Both projects – on separate tracks – have been in an initial, three-year study phase since June 2015, when leaders from the Army Corps and the Port of Virginia signed off on a pair of cost-sharing agreements that set the studies in motion.
On Thursday, it was report-card time, more or less.
The good news was that the Southern Branch project study process was expected to wrap up by its three-year deadline, in June 2018.
The so-called “55-foot project,” however, may need some more time to allow for more computer modeling related to the amount of “underkeel clearance” needed by the bigger ships on the horizon as well as channel widening.
“We should have a schedule early next year on how long the extension’s going to be,” Robert Pretlow, a Corps project manager, said in an interview.
“There’s a potential need for a delay and so it’s being evaluated with the Army Corps and us, as a co-sponsor,” John Reinhart, executive director and CEO of the Virginia Port Authority, said in remarks following the meeting on Thursday.

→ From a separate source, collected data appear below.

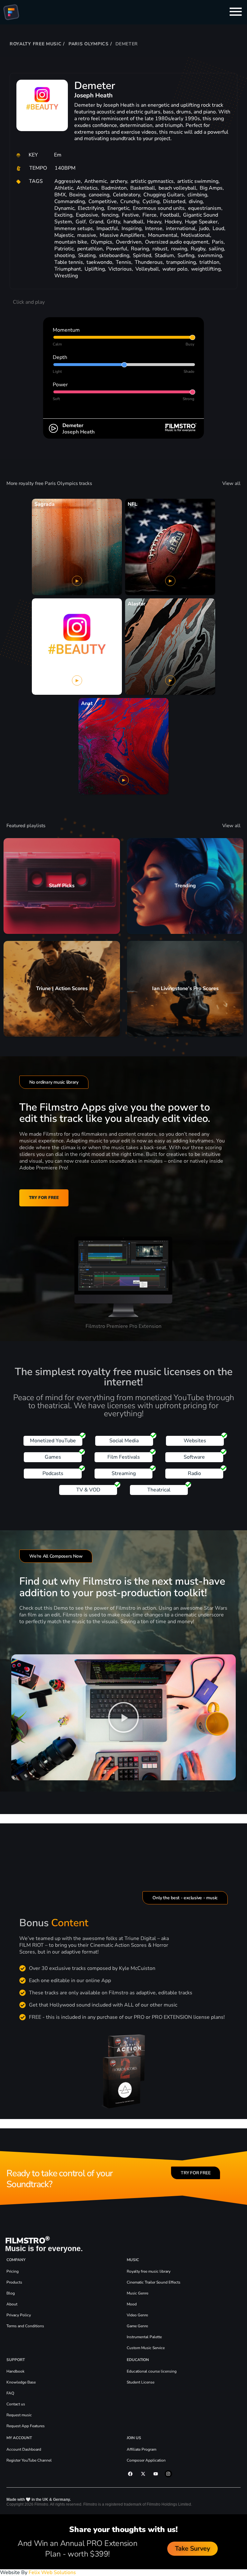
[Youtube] (155, 2473)
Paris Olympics (89, 44)
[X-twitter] (142, 2473)
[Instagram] (168, 2473)
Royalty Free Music (36, 44)
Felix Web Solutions (52, 2572)
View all (231, 483)
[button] (123, 1717)
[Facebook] (130, 2473)
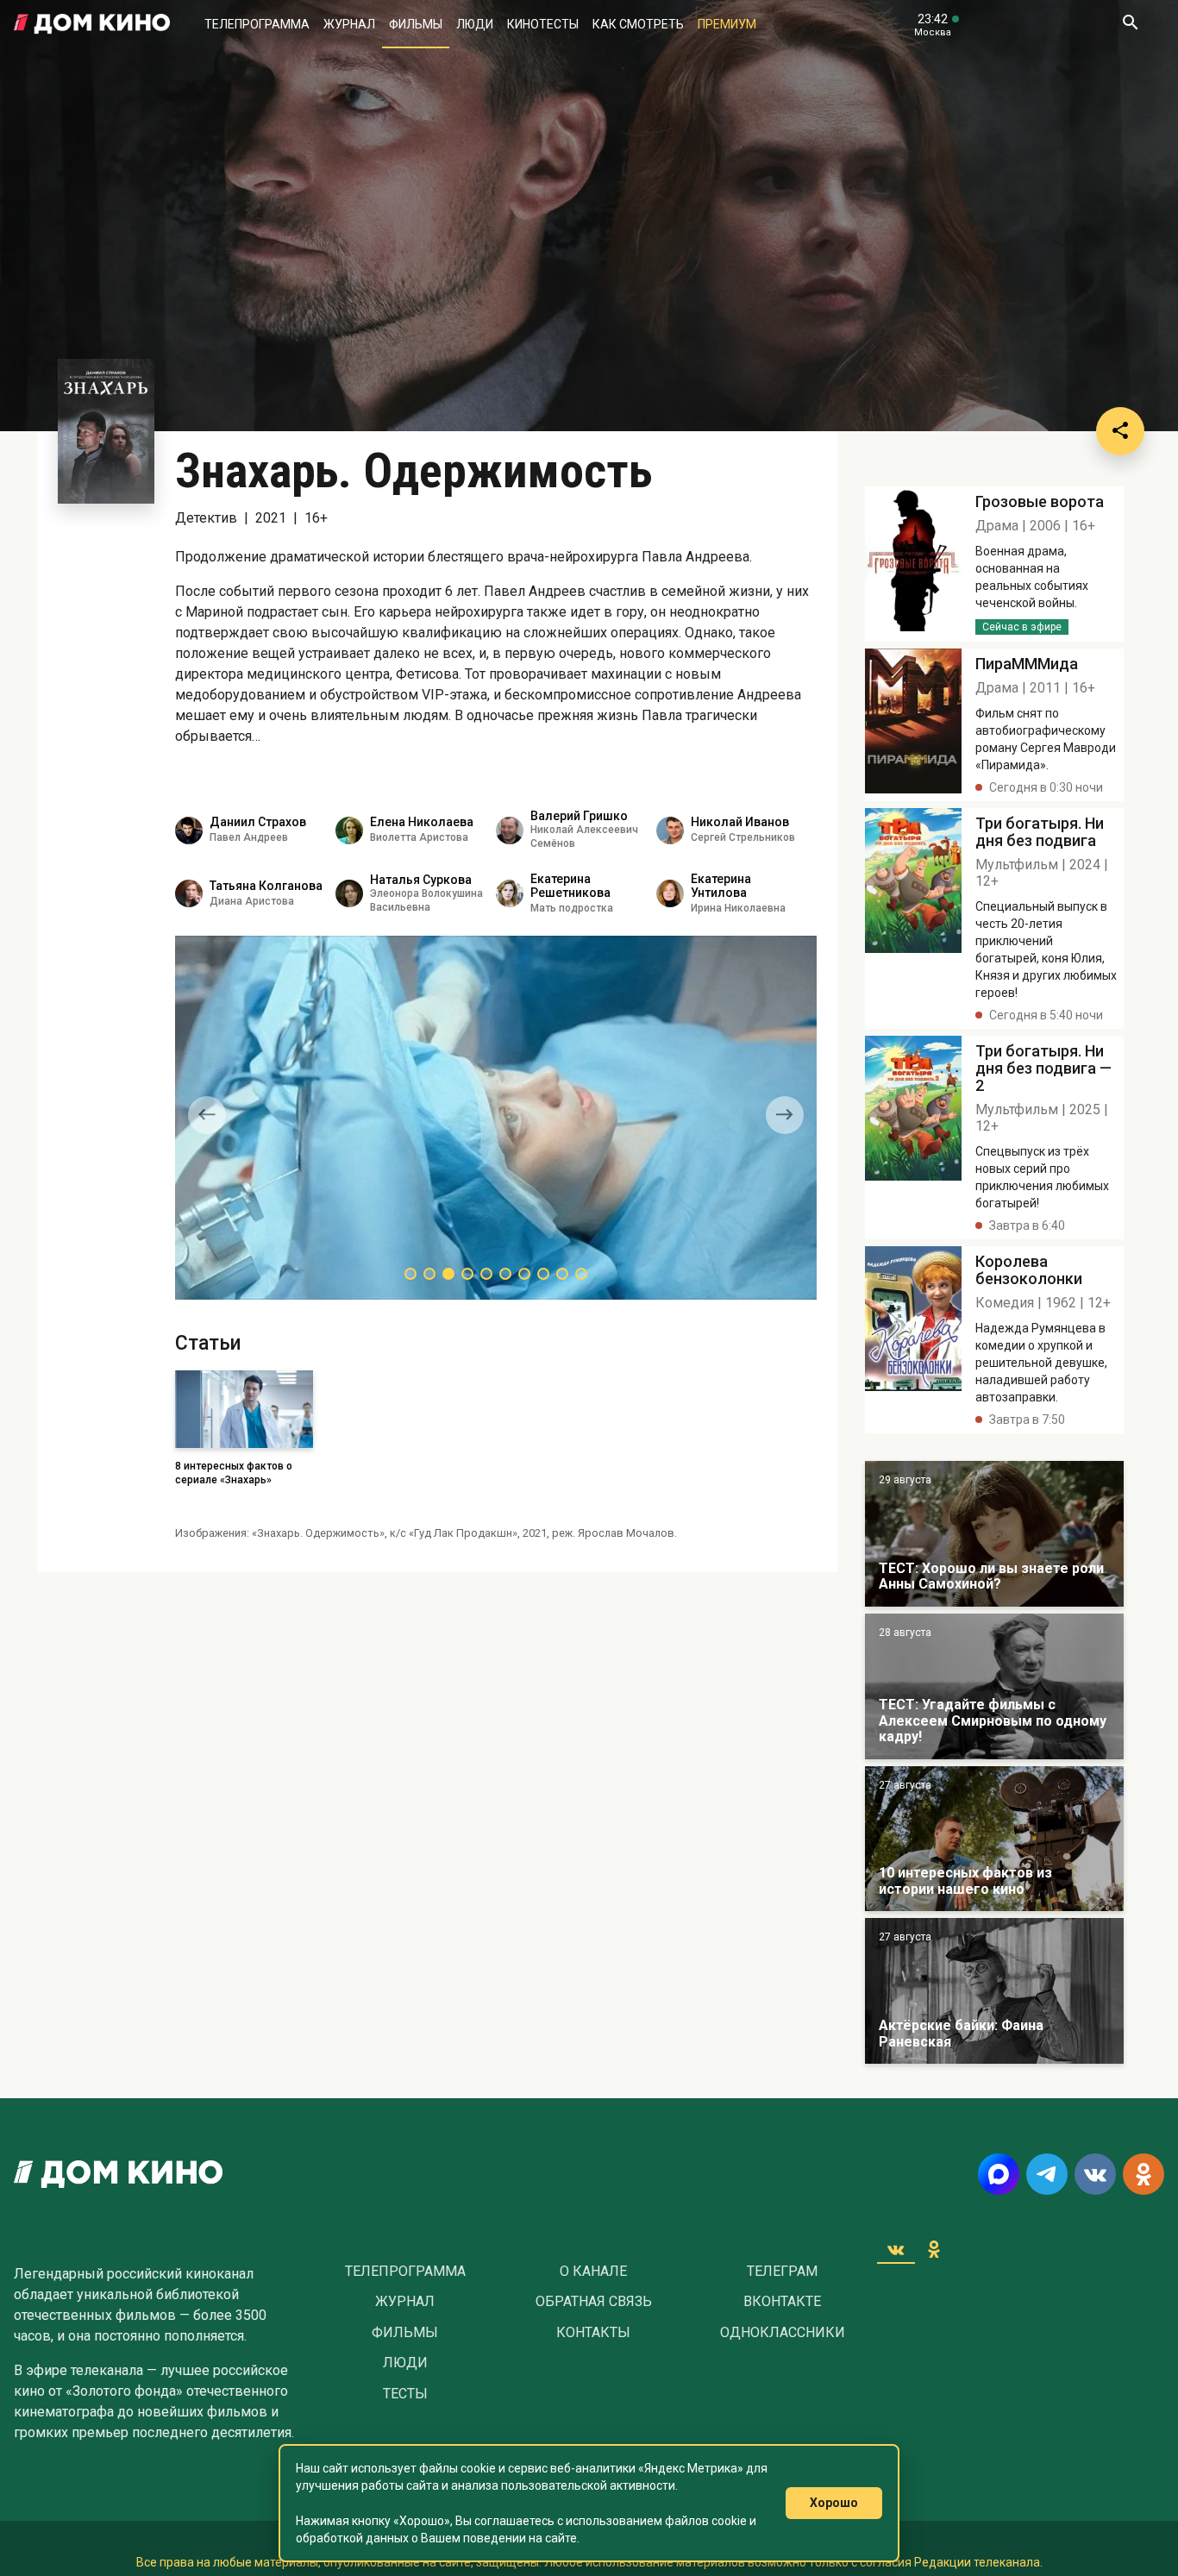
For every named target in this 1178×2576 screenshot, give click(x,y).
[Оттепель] (994, 1839)
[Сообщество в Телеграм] (1047, 2174)
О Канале (593, 2271)
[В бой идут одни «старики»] (994, 1686)
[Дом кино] (92, 24)
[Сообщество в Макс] (998, 2174)
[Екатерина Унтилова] (670, 893)
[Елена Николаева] (349, 830)
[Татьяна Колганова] (189, 893)
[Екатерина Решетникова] (509, 893)
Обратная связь (594, 2302)
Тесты (405, 2394)
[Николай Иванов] (670, 830)
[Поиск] (1130, 24)
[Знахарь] (913, 564)
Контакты (593, 2333)
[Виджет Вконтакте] (896, 2249)
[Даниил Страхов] (189, 830)
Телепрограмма (257, 24)
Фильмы (415, 24)
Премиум (727, 24)
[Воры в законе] (994, 1534)
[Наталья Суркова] (349, 893)
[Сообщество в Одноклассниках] (1143, 2174)
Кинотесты (543, 24)
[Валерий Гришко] (509, 830)
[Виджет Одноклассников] (934, 2249)
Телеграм (782, 2271)
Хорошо (834, 2503)
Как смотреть (638, 24)
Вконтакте (782, 2302)
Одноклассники (782, 2333)
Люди (474, 24)
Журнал (349, 24)
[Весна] (994, 1991)
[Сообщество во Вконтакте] (1095, 2174)
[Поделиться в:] (1120, 431)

He said the parties are trying to keep any delay limited – perhaps six months.
Channel width is just as important as channel depth because ships are getting so large they can’t pass one another, he added: “You don’t want to set a one-way channel up for this port, because it just will bottle you up.”
Citing preliminary container volume figures for November, Reinhart said the port was up more than 16 percent from a year ago.
While ships able to carry more than 10,000 containers were part of that surge, 14,000 TEU-range vessels could be arriving in April, he added. A TEU is an industry-standard 20-foot unit.
Two big capital projects worth about $700 million are about to unfold at the port over the next three years – expansions at Norfolk International Terminals and Virginia International Gateway, the port’s two big container facilities.
“We’re doing everything we can to build the landside portion of this,” Reinhart said in closing remarks at the meeting on Thursday.
He ended with a plea that those listening would work together to help speed up the “wider, deeper, safer” initiatives:
“Help us to get it done sooner, because this pace is too slow; we have to accelerate our track.”
The port has had congressional authorization to dredge to 55 feet since 1986.
The Army Corps is reviewing the project again, however, to determine optimum depths and widths based on current and projected traffic.
Assuming that Hampton Roads’ 55-foot project needs no further act of Congress to move ahead, completion of the dredging would still be years away – even in a best-case scenario, maybe a decade.